◆ **Exercise instructions**: Update everything from the line containing "976x559 pixels. Task: Click" down to the line containing "tap(575, 26)" by replacing "clipboard icon" with "clipboard button", keeping all other text the same. Write those lines out again without the pictures.

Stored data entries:
** Begin **

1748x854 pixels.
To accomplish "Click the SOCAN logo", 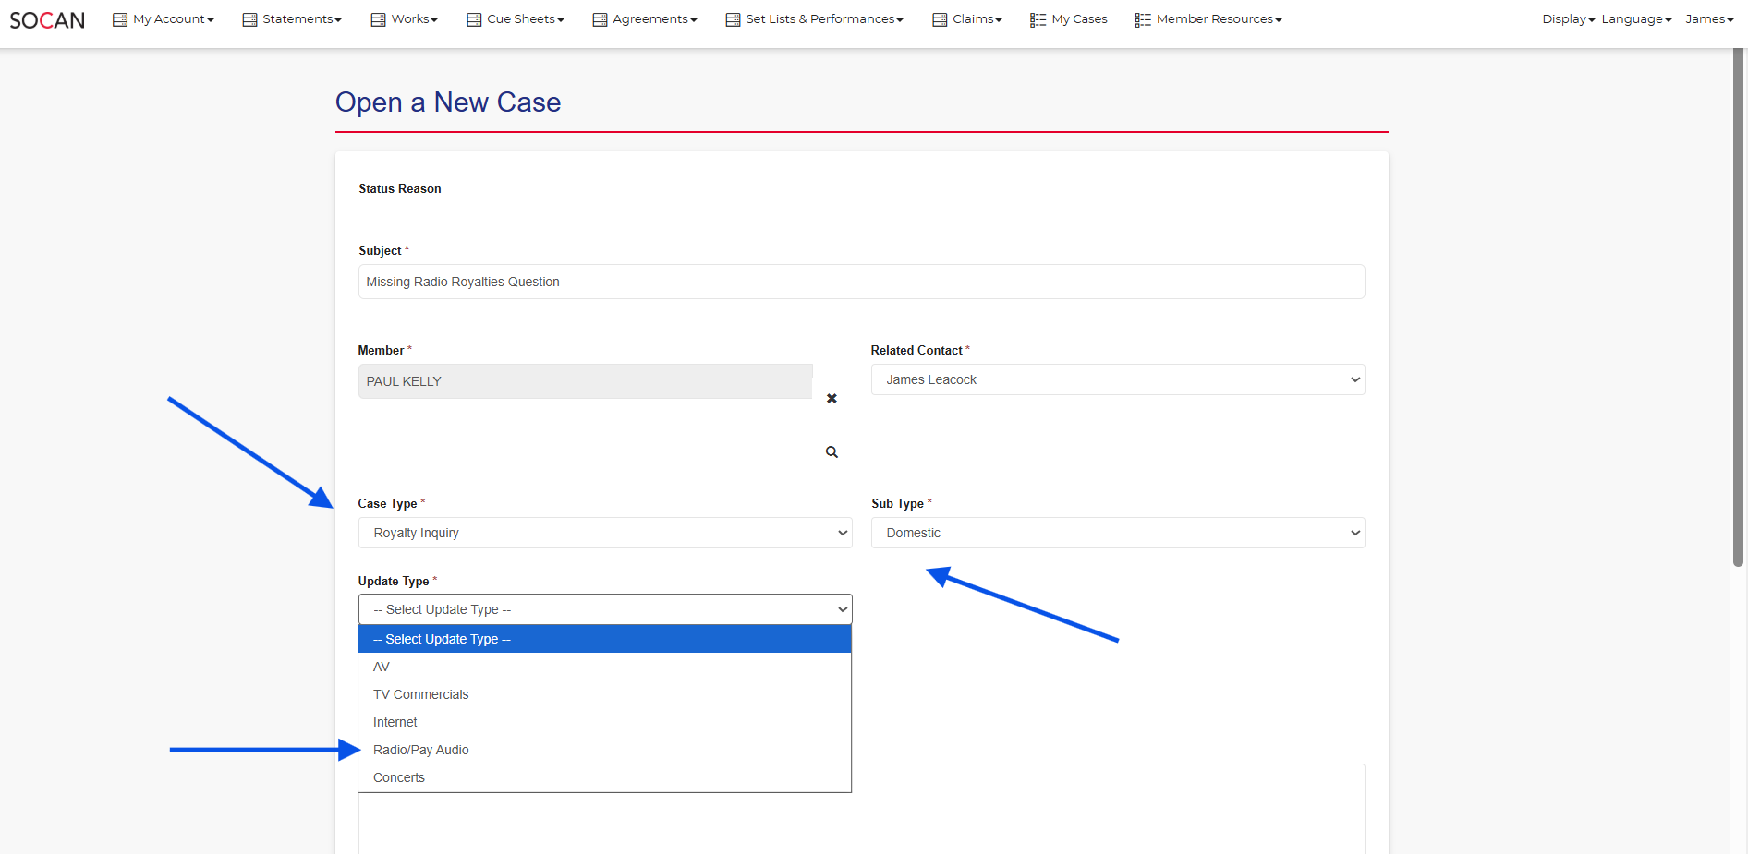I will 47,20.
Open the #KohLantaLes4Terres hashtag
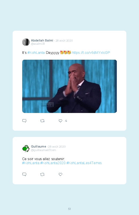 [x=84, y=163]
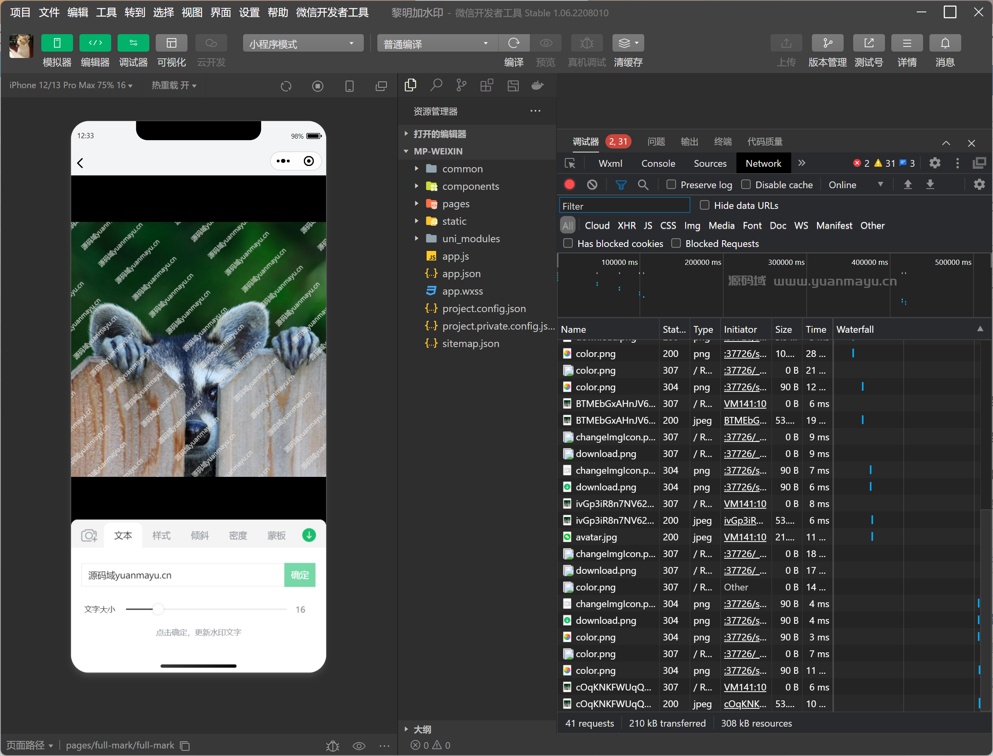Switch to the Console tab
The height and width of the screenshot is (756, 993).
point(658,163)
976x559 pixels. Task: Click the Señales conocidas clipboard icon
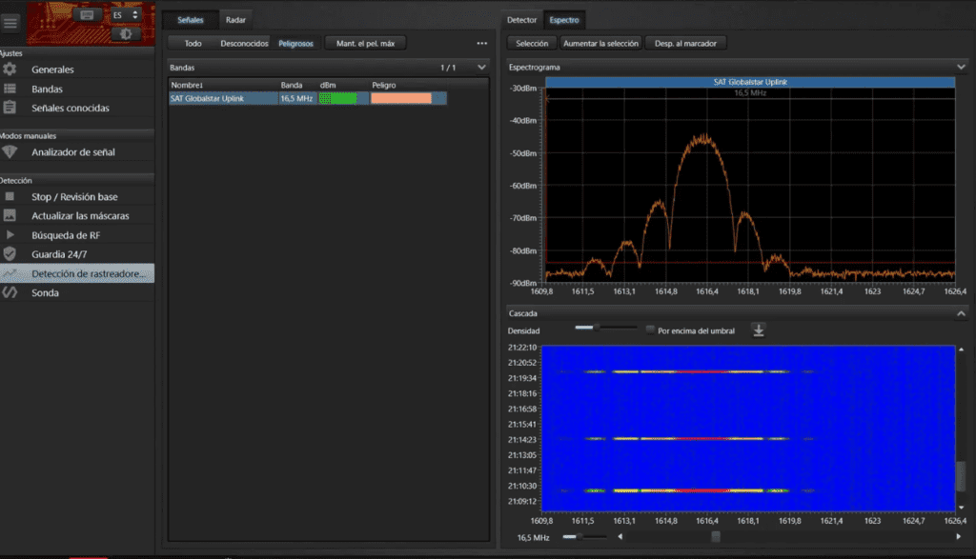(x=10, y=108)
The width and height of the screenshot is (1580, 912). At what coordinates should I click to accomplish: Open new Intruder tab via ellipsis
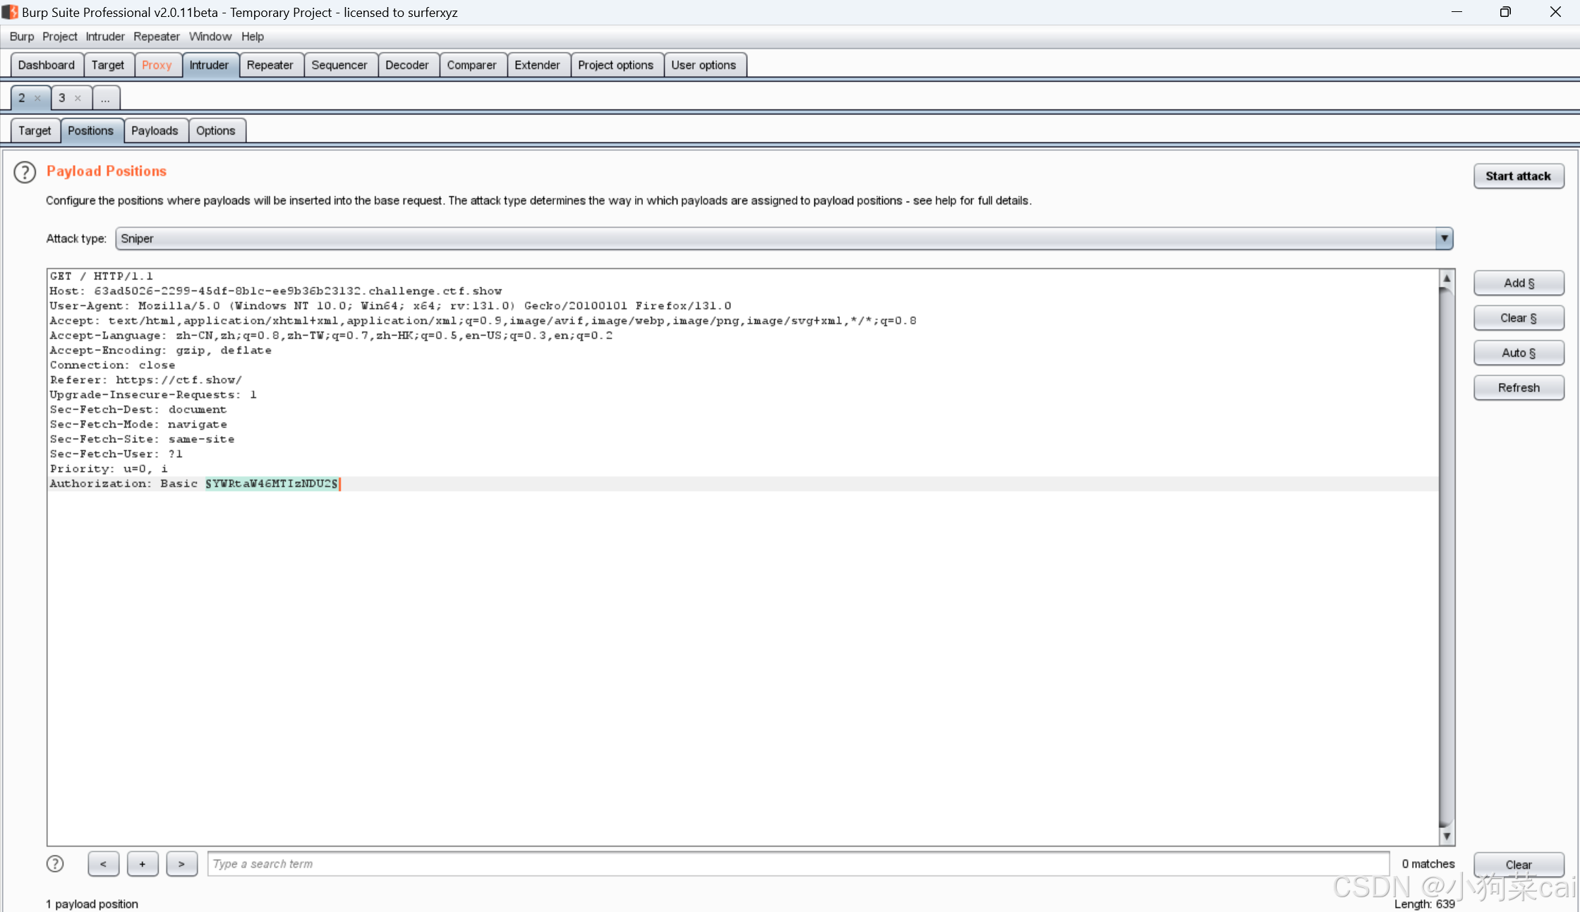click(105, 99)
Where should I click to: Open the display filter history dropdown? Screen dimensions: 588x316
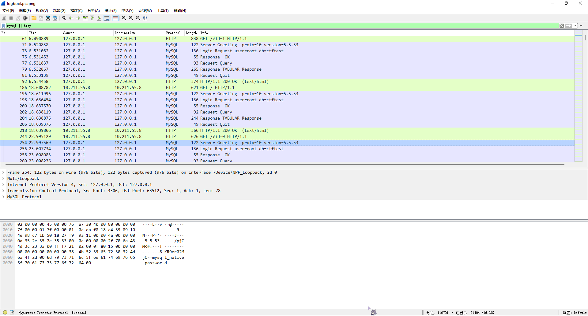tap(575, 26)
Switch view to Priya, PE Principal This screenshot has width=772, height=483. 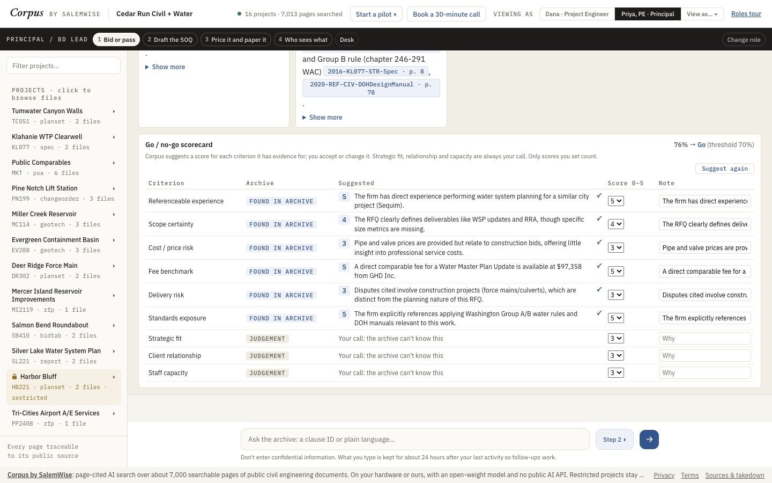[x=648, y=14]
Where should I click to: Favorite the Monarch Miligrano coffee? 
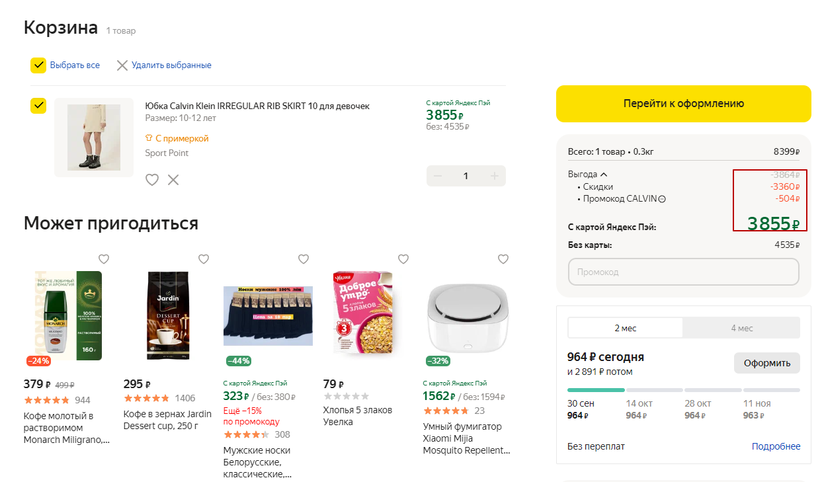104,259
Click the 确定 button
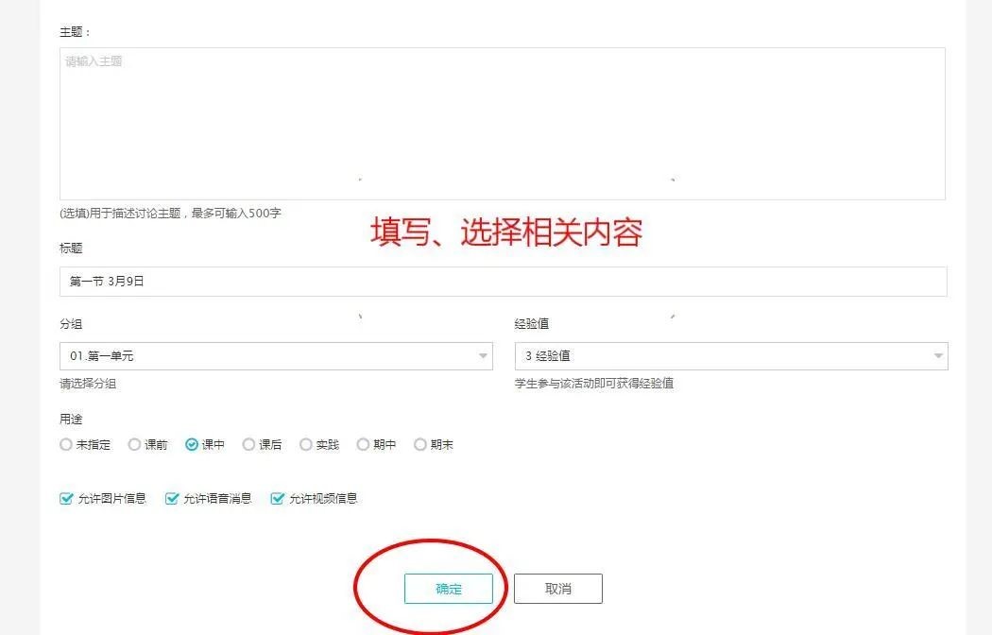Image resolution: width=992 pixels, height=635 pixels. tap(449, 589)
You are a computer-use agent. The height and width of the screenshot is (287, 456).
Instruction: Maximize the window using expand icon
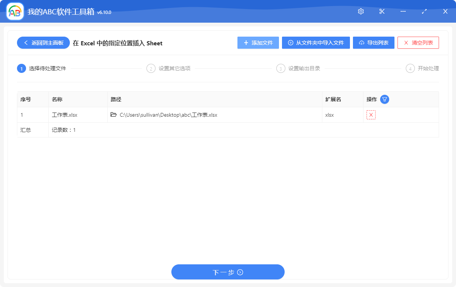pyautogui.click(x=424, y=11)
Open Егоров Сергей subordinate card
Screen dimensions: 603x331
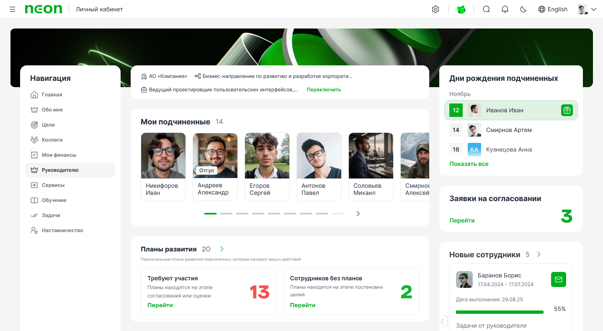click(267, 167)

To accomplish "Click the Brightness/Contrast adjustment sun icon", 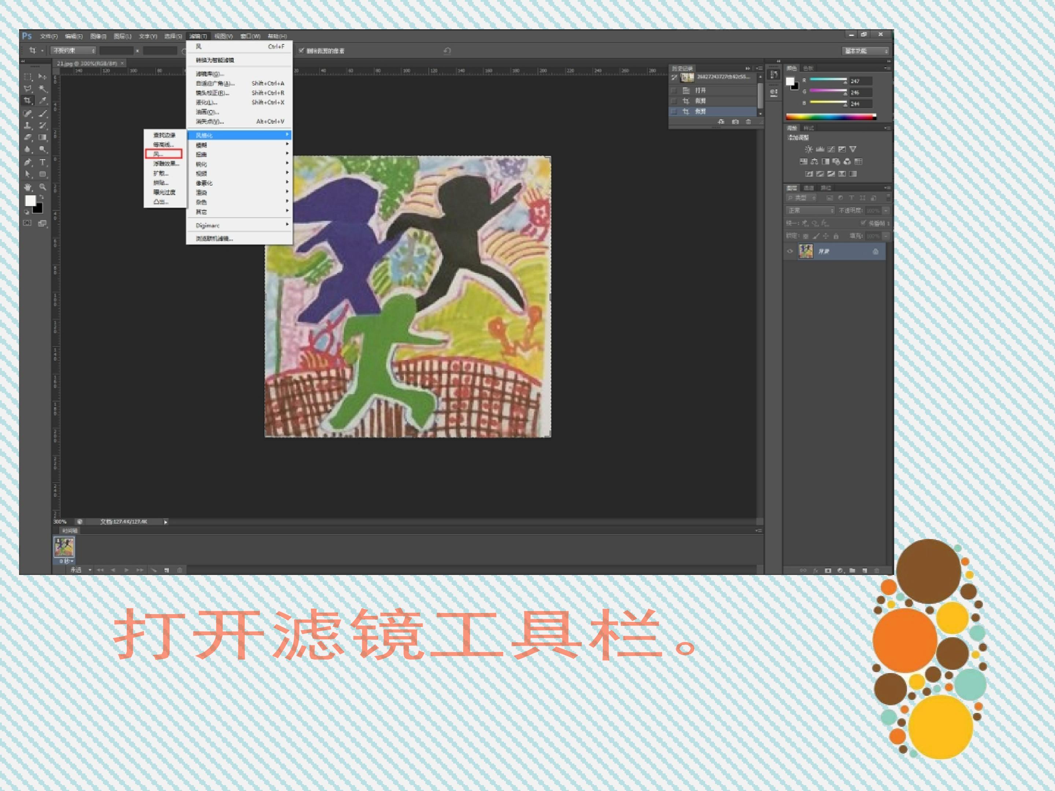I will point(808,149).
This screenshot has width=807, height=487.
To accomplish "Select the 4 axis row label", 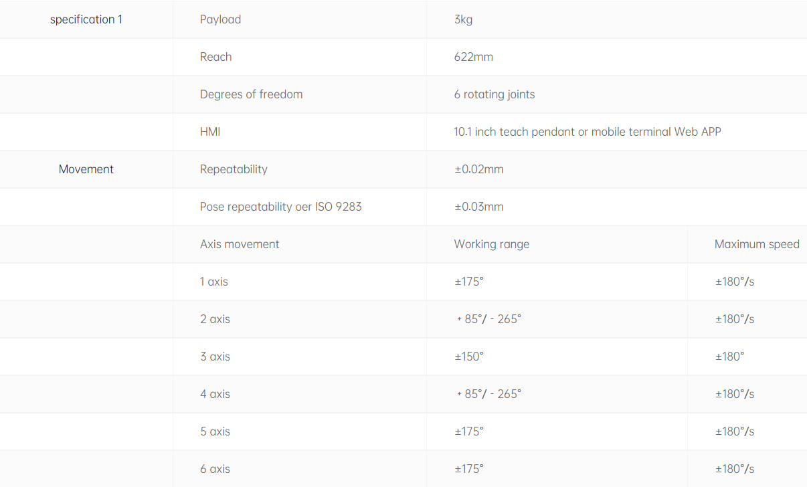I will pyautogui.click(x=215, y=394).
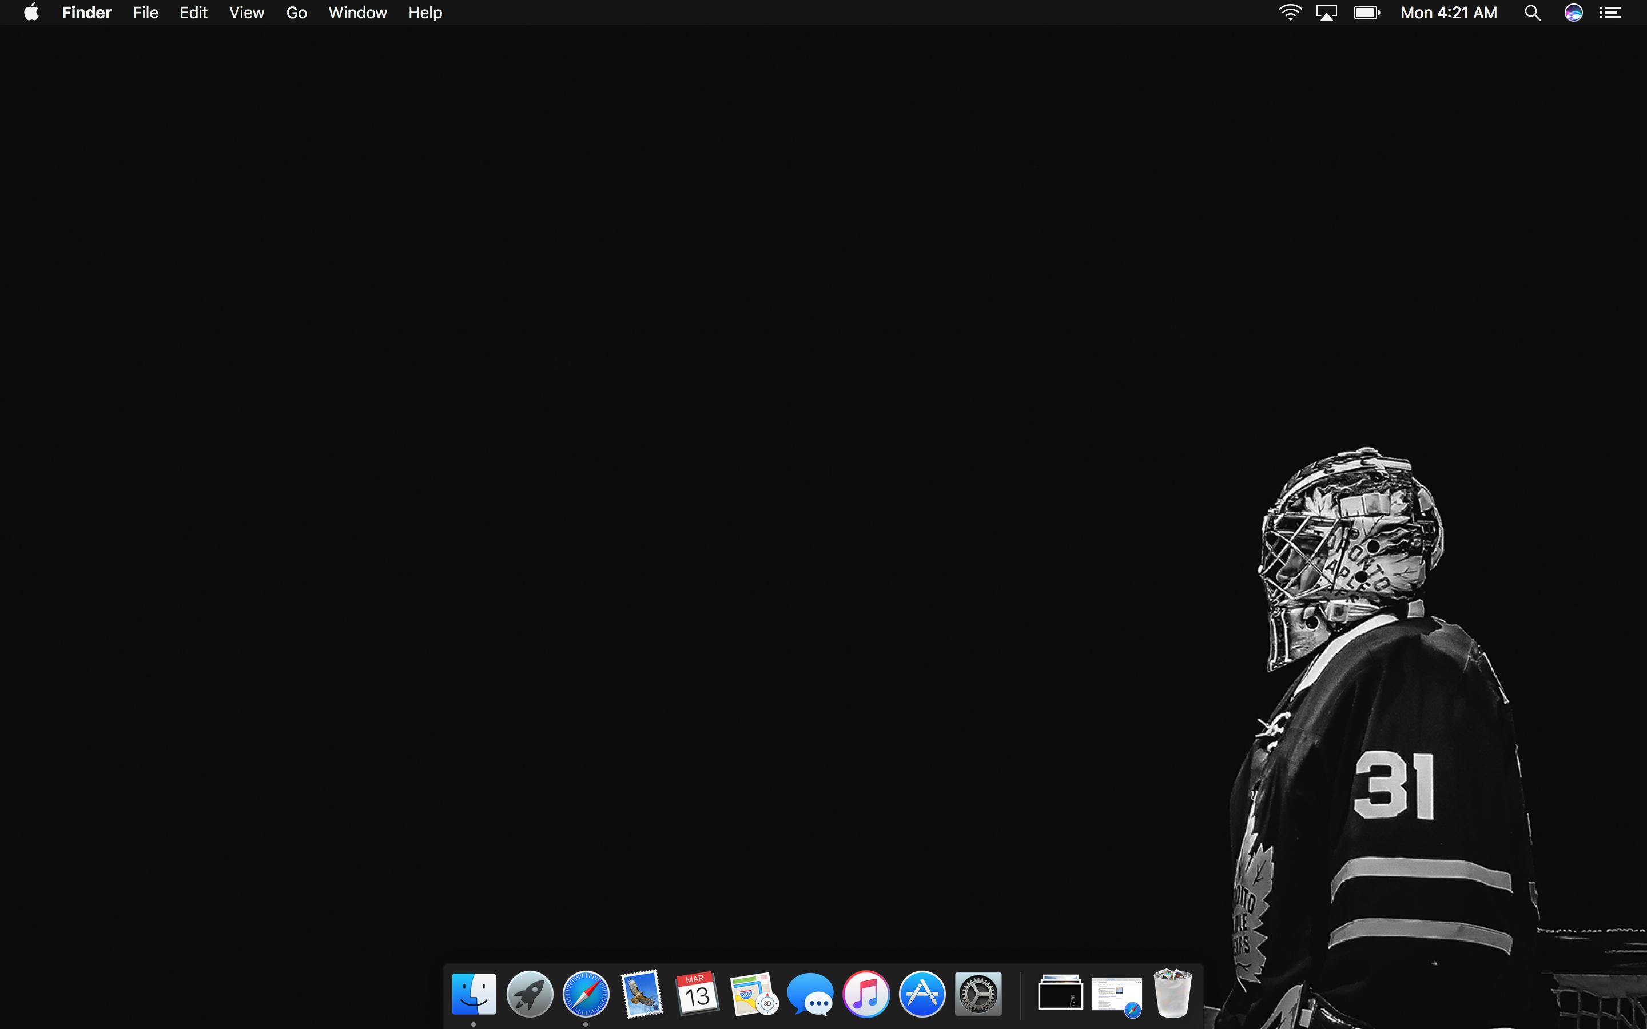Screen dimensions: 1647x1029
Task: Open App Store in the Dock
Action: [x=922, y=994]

** End **

◆ **Output of the exercise**:
976x559 pixels. Task: Click the Señales conocidas clipboard button
(x=10, y=108)
The width and height of the screenshot is (1580, 912). At what coordinates should I click to accomplish: Open new Intruder tab via ellipsis
click(105, 99)
Where should I click to: Open the display filter history dropdown? Screen dimensions: 588x316
tap(575, 26)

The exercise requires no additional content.